In a conversation with Ritwik Sharma, Benegal recalls their partnership and what made Bhatia a very special music director

Vanraj Bhatia
Vanraj Bhatia. PHOTO CREDIT: Zubin Balaporia, CC BY 4.0; https://creativecommons.org/licenses/by/4.0; Wikimedia Commons
Ritwik Sharma
4 min read Last Updated : May 08 2021 | 10:00 PM IST
Veteran composer Vanraj Bhatia, who died at the age of 93 on May 7, forged one of Indian cinema’s most enduring collaborations with filmmaker Shyam Benegal. The pair worked in 16 movies — starting with Ankur (1974) and including other classics such as Nishant (1975), Manthan (1976), Bhumika (1977), Mandi (1983) and Suraj Ka Satvan Ghoda (1992) — across nearly four decades. In a conversation with Ritwik Sharma, Benegal recalls their partnership and what made Bhatia a very special music director:


“We did a large number of advertising films before movies. First of all, he was very learned. He had studied at the Royal Academy of Music in London, and also in Paris where he trained under Nadia Boulanger, one of the greatest teachers of Western classical music.  He was already trained in Indian music before he went to Europe. So he had a wonderful blend of both.

When he came back to India, he got a job as the head of the music department in Delhi University. And later he began to compose music for the plays of Ebrahim Alkazi, who was the head of the National School of Drama (NSD). But he was getting a bit restless, I think, because he wanted to do music for films and various other things. So he came to Bombay (now called Mumbai) and from then on our collaboration began.

He did practically all the music for me. In those days early in my career I was making advertising films largely and a few documentaries. He gave music for all of them and we were doing well. So when I started making feature films, the same thing happened. He gave music for a very large number of my films. It was as though he could anticipate what I wanted even before I could brief him. We worked together from the early 1970s all the way until the last feature film that he did for me, Hari Bhari (2000).

After that he was also coming to the end of his creative period in many ways, yet he was getting very interested in the work he was doing, which was writing operas. All of that kept him exceedingly busy and very creative till the very end. So he had a very full, creative life.

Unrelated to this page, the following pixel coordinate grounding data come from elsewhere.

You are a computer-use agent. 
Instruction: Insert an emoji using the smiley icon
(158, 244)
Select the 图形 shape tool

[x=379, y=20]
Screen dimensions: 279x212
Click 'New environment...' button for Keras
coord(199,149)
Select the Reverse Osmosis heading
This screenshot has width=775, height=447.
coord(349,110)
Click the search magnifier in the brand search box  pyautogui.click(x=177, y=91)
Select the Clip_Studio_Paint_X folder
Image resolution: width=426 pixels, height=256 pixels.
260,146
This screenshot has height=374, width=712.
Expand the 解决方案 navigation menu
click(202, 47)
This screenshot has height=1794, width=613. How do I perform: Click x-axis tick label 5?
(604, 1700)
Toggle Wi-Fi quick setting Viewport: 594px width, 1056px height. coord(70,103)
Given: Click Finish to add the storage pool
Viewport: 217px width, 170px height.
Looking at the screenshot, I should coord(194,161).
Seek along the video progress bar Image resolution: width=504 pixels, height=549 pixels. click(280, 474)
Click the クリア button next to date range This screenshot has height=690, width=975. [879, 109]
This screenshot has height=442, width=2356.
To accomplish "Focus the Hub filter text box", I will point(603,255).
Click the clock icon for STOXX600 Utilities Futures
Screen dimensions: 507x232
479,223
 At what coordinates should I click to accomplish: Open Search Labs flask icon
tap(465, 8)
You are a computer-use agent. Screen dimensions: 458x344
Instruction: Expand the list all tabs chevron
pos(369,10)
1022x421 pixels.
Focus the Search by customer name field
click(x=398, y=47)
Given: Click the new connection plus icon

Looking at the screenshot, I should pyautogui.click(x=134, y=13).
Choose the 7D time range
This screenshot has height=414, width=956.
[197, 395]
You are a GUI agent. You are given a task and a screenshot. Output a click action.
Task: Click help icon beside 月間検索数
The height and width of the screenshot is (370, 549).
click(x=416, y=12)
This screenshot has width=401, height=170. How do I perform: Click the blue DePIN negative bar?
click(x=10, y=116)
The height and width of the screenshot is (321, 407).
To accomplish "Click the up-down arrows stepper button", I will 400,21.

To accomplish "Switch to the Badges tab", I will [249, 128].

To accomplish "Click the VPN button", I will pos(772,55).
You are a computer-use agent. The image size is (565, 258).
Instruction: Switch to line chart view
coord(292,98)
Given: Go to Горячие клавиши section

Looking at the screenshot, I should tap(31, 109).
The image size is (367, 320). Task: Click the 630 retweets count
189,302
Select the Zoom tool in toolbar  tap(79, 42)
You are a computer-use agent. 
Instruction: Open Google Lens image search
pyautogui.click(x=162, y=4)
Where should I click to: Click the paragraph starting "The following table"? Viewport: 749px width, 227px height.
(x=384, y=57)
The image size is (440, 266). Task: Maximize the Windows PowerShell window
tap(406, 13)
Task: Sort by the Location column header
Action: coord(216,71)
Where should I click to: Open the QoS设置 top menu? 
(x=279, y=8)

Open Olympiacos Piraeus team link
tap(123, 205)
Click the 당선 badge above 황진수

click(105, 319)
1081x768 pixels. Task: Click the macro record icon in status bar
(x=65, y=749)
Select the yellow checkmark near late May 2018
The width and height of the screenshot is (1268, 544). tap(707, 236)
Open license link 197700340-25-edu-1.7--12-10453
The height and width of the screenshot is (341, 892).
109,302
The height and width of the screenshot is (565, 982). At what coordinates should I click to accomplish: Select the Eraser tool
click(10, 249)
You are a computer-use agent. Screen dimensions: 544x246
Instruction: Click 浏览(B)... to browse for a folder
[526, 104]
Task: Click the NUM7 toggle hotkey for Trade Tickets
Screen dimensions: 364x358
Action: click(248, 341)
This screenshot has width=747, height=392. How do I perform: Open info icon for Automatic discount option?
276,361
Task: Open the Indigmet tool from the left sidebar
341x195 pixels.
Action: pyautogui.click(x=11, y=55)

As a composer, he was extremely creative and also somebody who could write music for all instruments, specifically for rhythm sections and various other aspects. He was a composer in the truest sense of the term. When you say you are a composer, it means you write for all the instruments, whatever composition you have decided on. It’s not about five people playing the same melody together. That’s how it used to be, but he brought in a completely new way of composing, which is how it should be. He was very innovative, too. He could work with large orchestras as well as few people. He wrote every little note and gave it to the musicians to play. He didn’t just expect people to think up an idea and play something. That’s what made him who he was, which is why he was made the head of the music department in Delhi University. Of course, he hated it because he wanted to work hands-on, creating music of his own rather than teaching people.

For me there was no question that he was very special, because he created the kinds of sounds that were totally complementary to what I was doing. If you say the first arc of the circle is visual, the second arc would be the sound component and he contributed a great deal to that, to give you a kind of cinematic experience that was what you wanted. That was his great ability.

We never did incidental music. You didn’t give music to underline an emotional or a dramatic moment, because you know that is cheap and an easy way out. He didn’t believe in it. Neither did I. In that sense we worked well together.

All professions have a kind of cartel. He was not in the cartel of music directors that conventional film directors wanted to use. They didn’t see him as adding value to their work. But that was rather silly because he was hugely talented."